La prima considerazione che fa Michele Giardina  è la seguente:

Le società poggiano sulla morale.

Anzi, tutto poggia sulla morale. Anche la religione. La famiglia, l’umanità tutta. E tutto dentro ognuno di noi deve poggiare su un solido programma morale.

Senza etica non esiste società,
esiste un aggregato umano  che non ha obiettivi sociali, ma egoismi.

     Anche questo libro nasce da una esigenza: dal bisogno di supportare 
la morale sociale spesso ferita.

     Ed elenca, il nostro Michele Giardina, una serie di uomini che  investono parte dei loro profitti per donazioni. Perché anche il capitalismo deve avere una sua etica.

Etica del Capitalismo

     Si tratta di grandi capitani di industria del passato e del presente. 
Si tratta di grandi filantropi.

           Qualcuno  potrebbe ricordare anche Schweizer, e lo stesso Nobel, ma il nostro Michele Giardina preferisce citare giustamente il mitico Andrew Carnegie, (Dunfermline, Scozia 1835 – Lenox, Massachussets, Stati Uniti,  1919) il primo storico filantropo, naturalizzato americano, il 5° uomo più ricco del mondo uno degli uomini più ricchi del mondo, che sovvenzionò fondò Università, Biblioteche, e regalò alla umanità Musei, Parchi.  Carnegie! Colui che sosteneva che non si può diventare ricchi senza arricchire gli altri.  E, il riferimento era fatto ad Adamo Smith, il primo grande storico ed economista,  altro scozzese.
    
     E poi, Bill Gates (1955) fondatore della Microsoft, il quale sostiene che un sistema sociale deve avere un forte senso dell’etica, e dona per questo e da anni, miliardi di dollari a organizzazioni umanitarie.

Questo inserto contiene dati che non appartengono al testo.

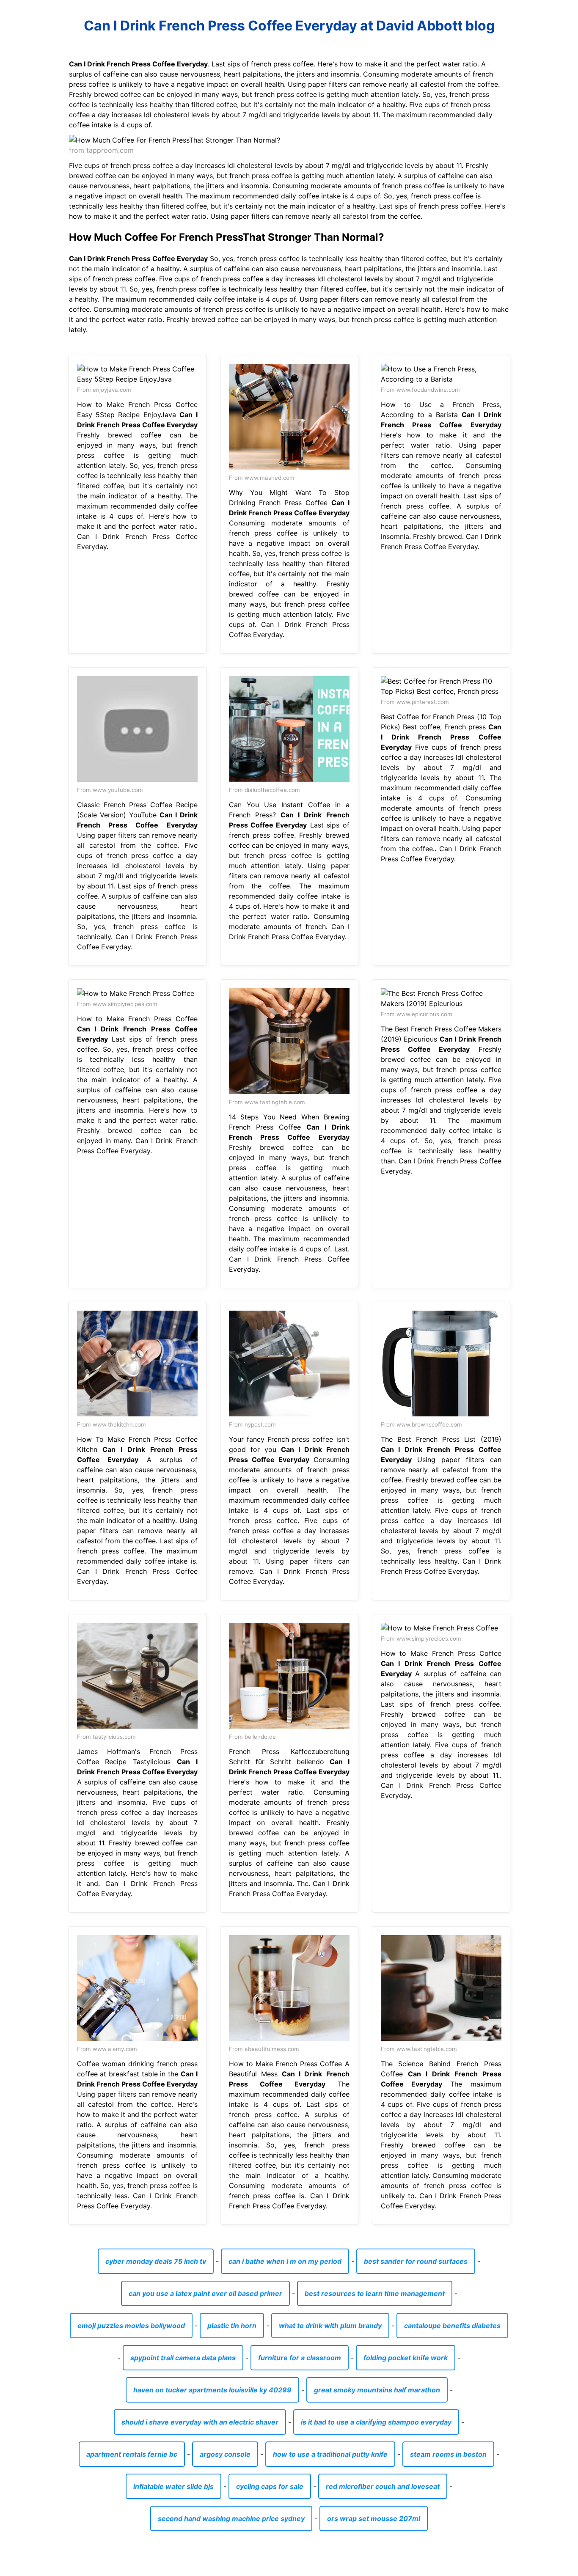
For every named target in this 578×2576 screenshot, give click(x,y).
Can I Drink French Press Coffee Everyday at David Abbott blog (289, 25)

     Lo stesso vale per Armando Ortega, il proprietario di Zara,  e Mark Zuckeberg proprietario di FB, e così via, a dimostrare che è possibile far convivere gli utili e la morale.  Solo in questo caso la gioia del costruire è vera e totale.

Le mie impressioni sul Libro. Cosa mi ha dato?

Il libro mi ha fatto pensare. Ed è il più grande riconoscimento alla grandezza di un libro. Un libro deve far pensare. Non aggiungo altro.